Implementation questions

Mon Dec 22 12:15:28 CET 2008

Mark Davis wrote:
>
>
>   *IDNA Implementation Questions*
>
> *
> *In looking at how to implement 2008 (and maintain backward 
> compatibility with 2003), we are wrestling with some practical 
> questions that we'd appreciate feedback on. These are not questioning 
> the spec, but rather trying to see how to apply it to some practical 
> cases we've come up against.
>
>
>     Scenario
>
> Look at the following scenario, where we have three processes that 
> handle an IRI (perhaps just passing it through), with the final one 
> using it to access the DNS. (We'll use the term IRI for both when the 
> domain name labels are in punycode or in Unicode. They aren't 
> necessarily known to be A-Labels or U-Labels at any given point.)
>
> P1 => P2 => P3 => P4 => DNS
This is a very open-ended configuration. But let's shoot.
>
>
>     Questions
>
>
> 1. Suppose that P2 is on Unicode 5.1, and the others are on Unicode 
> 6.0. If P2 does a validity check, then it could prevent a perfectly 
> valid IRI from being correctly looked up. To prevent this problem, 
> does that mean that the best practice is for only P4 to do validity 
> checking? Or should the others do some weaker form of validity 
> checking, like skipping a check for UNASSIGNED?
If P2 checks at all, P2 should check for UNASSIGNED.

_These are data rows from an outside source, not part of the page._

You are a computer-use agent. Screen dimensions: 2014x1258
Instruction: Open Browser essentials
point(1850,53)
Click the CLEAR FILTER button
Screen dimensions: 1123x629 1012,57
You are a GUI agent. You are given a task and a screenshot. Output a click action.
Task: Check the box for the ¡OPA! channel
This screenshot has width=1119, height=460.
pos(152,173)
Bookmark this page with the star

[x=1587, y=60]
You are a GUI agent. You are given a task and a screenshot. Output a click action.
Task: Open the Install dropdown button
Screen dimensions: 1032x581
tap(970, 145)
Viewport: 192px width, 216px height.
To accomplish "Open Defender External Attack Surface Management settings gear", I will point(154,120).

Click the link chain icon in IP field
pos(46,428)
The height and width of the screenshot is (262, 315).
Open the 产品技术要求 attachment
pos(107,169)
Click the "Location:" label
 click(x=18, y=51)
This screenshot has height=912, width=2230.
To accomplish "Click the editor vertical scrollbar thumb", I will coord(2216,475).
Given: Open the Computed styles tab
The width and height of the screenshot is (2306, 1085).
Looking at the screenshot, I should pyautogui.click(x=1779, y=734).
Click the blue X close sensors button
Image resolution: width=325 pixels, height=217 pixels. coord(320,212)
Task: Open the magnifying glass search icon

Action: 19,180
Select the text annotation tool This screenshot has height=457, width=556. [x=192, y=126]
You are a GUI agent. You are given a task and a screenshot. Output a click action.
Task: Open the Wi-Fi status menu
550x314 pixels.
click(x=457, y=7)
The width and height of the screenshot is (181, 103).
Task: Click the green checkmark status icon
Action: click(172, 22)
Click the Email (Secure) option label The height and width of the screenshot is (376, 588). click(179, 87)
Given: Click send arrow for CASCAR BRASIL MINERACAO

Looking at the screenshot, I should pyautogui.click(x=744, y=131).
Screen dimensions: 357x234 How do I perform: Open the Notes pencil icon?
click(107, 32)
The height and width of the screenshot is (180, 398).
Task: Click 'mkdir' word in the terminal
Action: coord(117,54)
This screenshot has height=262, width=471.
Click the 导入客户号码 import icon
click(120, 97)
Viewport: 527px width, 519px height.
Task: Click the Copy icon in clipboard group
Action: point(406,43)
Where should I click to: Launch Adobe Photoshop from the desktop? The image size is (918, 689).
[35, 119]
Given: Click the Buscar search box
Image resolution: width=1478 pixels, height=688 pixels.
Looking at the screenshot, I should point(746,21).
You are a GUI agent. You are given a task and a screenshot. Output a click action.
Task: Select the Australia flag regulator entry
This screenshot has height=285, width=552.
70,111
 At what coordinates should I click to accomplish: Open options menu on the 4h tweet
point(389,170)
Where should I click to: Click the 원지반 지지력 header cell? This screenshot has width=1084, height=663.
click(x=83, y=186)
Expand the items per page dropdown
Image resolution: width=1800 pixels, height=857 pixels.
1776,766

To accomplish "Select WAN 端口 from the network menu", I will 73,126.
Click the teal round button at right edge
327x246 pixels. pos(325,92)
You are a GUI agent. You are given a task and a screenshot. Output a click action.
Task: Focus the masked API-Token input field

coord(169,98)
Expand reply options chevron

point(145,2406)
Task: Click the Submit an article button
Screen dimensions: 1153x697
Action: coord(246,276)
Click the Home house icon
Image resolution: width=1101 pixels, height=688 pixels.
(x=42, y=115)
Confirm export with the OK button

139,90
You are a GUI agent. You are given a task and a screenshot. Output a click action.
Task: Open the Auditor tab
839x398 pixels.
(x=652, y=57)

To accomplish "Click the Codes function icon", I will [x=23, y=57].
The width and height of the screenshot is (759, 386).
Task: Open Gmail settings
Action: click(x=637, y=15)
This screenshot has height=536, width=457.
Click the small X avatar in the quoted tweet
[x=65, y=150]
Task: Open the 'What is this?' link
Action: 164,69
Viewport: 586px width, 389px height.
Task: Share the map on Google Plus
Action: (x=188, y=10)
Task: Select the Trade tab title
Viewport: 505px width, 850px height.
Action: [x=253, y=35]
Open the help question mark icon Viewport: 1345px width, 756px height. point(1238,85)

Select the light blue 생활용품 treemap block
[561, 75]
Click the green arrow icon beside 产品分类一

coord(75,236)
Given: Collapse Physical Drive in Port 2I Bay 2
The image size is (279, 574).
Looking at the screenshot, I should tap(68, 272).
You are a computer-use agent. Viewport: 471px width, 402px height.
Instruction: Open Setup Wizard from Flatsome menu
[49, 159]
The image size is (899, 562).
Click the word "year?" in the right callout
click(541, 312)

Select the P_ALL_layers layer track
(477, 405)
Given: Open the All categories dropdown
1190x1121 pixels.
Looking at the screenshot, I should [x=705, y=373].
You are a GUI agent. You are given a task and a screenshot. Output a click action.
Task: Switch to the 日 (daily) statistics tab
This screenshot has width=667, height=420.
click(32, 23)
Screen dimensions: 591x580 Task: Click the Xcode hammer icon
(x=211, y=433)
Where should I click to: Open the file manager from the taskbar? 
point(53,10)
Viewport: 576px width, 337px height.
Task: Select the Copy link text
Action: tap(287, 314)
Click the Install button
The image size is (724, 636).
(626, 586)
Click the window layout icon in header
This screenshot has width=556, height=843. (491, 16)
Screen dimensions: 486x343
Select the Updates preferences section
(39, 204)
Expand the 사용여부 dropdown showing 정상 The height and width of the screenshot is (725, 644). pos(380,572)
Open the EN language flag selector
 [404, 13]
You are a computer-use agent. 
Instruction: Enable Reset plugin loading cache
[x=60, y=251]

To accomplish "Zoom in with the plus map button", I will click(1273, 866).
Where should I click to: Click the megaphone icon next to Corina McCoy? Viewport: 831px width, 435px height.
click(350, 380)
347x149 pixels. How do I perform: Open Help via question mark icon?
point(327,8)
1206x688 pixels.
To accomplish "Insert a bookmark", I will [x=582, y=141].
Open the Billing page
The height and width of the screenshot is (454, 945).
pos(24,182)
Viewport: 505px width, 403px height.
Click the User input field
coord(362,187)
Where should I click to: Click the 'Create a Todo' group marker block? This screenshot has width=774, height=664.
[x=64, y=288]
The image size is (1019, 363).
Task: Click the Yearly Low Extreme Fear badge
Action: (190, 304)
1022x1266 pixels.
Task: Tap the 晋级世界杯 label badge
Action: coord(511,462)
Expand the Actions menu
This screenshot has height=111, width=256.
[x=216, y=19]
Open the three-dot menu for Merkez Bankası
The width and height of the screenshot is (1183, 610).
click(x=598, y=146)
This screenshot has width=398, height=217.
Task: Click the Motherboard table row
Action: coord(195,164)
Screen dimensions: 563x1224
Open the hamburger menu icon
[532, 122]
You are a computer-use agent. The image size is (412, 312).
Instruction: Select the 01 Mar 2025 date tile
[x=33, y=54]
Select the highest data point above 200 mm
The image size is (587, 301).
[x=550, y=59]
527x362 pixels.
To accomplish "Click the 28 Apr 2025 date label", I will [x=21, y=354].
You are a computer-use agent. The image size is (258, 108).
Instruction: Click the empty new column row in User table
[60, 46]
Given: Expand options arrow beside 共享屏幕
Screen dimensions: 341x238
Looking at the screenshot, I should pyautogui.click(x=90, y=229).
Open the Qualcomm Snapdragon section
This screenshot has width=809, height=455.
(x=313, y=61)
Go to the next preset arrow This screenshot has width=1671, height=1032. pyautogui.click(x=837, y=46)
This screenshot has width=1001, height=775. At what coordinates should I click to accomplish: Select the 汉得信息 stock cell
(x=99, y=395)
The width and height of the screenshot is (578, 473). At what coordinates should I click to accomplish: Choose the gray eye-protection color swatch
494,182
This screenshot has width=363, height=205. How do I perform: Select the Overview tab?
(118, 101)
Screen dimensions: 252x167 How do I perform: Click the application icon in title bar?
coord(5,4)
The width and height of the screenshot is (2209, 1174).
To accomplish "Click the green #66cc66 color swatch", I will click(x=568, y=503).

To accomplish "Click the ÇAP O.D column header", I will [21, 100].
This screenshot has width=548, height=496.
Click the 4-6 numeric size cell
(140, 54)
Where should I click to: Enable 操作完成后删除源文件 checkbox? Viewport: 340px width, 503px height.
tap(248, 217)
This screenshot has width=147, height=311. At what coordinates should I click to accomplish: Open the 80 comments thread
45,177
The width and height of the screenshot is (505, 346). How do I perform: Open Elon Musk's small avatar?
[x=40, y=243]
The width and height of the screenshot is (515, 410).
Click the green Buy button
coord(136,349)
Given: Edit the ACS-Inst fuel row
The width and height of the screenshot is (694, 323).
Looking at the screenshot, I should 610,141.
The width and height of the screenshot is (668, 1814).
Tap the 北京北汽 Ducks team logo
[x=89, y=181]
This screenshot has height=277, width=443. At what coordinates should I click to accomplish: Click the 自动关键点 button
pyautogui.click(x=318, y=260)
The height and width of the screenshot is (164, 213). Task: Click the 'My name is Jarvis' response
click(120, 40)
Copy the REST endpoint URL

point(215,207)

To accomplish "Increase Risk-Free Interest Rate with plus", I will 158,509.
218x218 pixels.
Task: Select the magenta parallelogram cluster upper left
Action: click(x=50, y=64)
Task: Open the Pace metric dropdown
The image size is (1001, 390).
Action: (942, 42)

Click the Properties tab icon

If P2 trusts P1 so much that it can skip the check for UNASSIGNED, it 
should trust P1 enough to skip all checks, which violates the scenario 
restriction above.

There is no "perfectly valid" IRI; there are IRIs that are valid under 
Unicode 6.0, and there are IRIs that are valid under Unicode 5.1. For 
that matter, there are IRIs that are valid under Unicode 7.0. We have 
accepted that these can't be looked up until upgrades happen.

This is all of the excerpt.